- Born: 1346 Milan, Italy
- Died: 1413 January 7 Monza, Italy
- Other names: Ettore, Astorre
- Occupations: Military and Civil leader

= Estorre Visconti =

Italian noble (1346 – 1413)

Coat of arms of the House of Visconti

Estorre Visconti, or Astorre (1346 – 7 January 1413) was one of the many illegitimate sons of the famous Bernabò Visconti, Lord of Milan, who was deposed by his nephew Gian Galeazzo Visconti in 1385.

==Life==
Estorre, alternately spelled Ettore or Astorre was born in 1346, the son of Bernabò Visconti and Beltramola de'Grassi. He was born during his father's exile from Milan for conspiring against his uncle Luchino. When Giovanni Visconti ended his nephew's exile sometime around 1347-1349, it is likely that on his return or soon thereafter he brought Beltramola and their children to Milan.

Estorre and his siblings were Bernabò's eldest and only children until 1350 when Bernabò married Beatrice Regina della Scala and started to have legitimate children.

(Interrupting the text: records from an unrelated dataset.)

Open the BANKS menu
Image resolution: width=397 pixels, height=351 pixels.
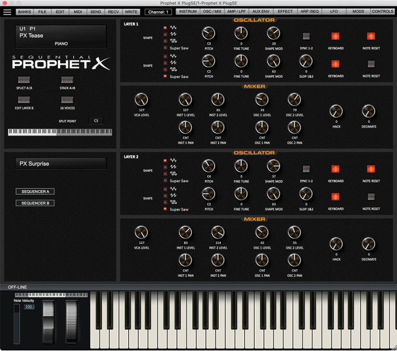(x=24, y=12)
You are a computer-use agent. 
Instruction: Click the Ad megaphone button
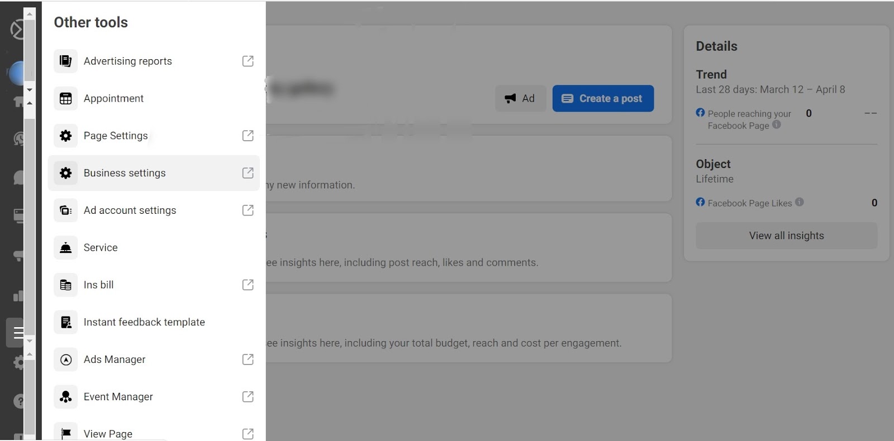(x=520, y=99)
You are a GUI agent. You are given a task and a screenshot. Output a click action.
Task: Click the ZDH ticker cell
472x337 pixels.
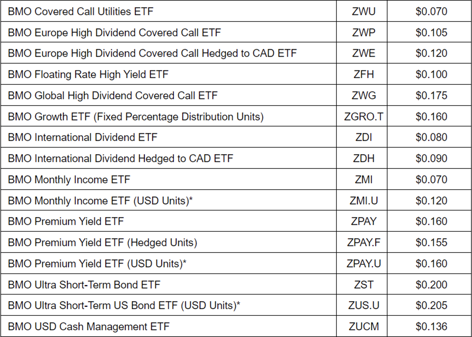[x=363, y=158]
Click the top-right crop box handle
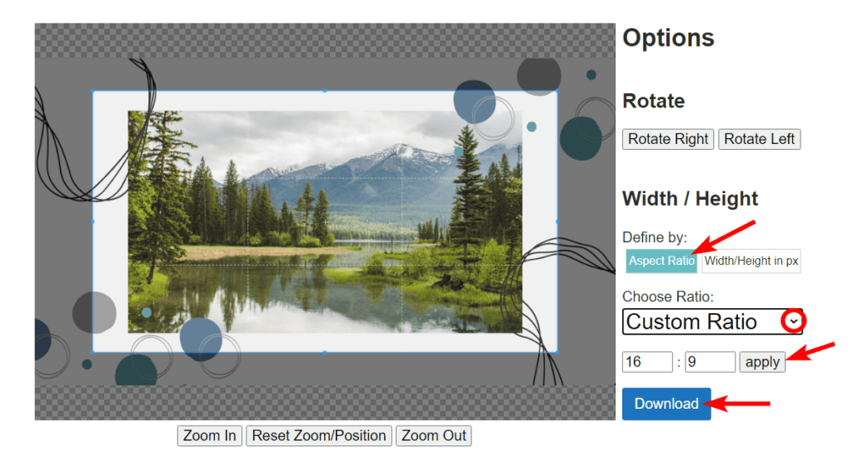 click(556, 91)
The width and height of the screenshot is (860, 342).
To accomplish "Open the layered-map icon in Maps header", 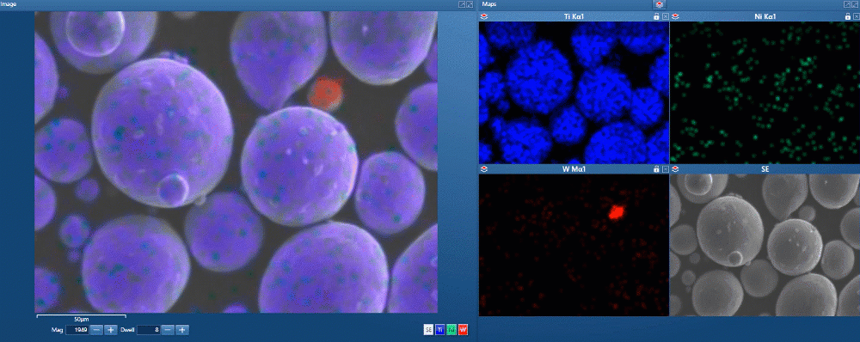I will coord(659,4).
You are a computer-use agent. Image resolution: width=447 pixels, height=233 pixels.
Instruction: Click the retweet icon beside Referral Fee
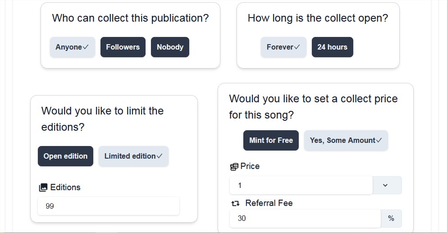(x=235, y=203)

Although Estorre was illegitimate, his father Bernabò (who had numerous children with his wife and mistresses) made use of his illegitimate children to advance himself: he married the daughters off to improve his relationships with mercenary leaders, or condottieri while the sons served as officers in his armies. Accordingly, Estorre undertook a military career where he gained a reputation as a "man without fear".

In 1354, Estorre's father became the co-ruler of Milan together with his brothers Matteo and Galeazzo II. Their rule ended in 1385 when Bernabò was ambushed by his nephew Gian Galeazzo Visconti, who subsequently imprisoned and murdered him. Many of Estorre's siblings were then forced into exile. Around 1403, Estorre appeared in Verona, where his half-brother Carlo Visconti ruled.

By 1407, Estorre proclaimed himself Lord of Monza and began to mint coins with the words Hestor Vicecomes Modoetie. Giovanni Maria Visconti, the son of Gian Galeazzo and the Duke of Milan, accused him of conspiracy and had him imprisoned in the Castle of Monza, where Gian Galeazzo had imprisoned and murdered Estorre's father. Eventually, Estorre was freed by his followers, members of the Ghibelline party.

After the assassination of Giovanni Maria Visconti (16 May 1412), Estorre and his nephew Gian Carlo Visconti were acclaimed as rulers by the people of Milan. Estorre was among the few sons of Bernabò still alive, so his claim joined with that of Gian Carlo, the son of Bernabò's legitimate son Carlo. The pair held on to control until June of that year when they were defeated by his nephew Filippo Maria Visconti, brother of Gian Maria.

Estorre, his sister Valentina, and her husband Giovanni Aliprandi, then fled to Monza, where he was besieged by the Count of Carmagnola. In the courtyard of the castle, while he was watering his horse, a stone thrown at random from a catapult of the besiegers broke his leg, which caused his death in Monza a few days later.

Following renovations in the Duomo of Monza in 1711, his mummified body was found and is in the Museum of the Treasure of the Cathedral of Monza. His sword, the valuable work of an Milanese armourer, is exhibited there.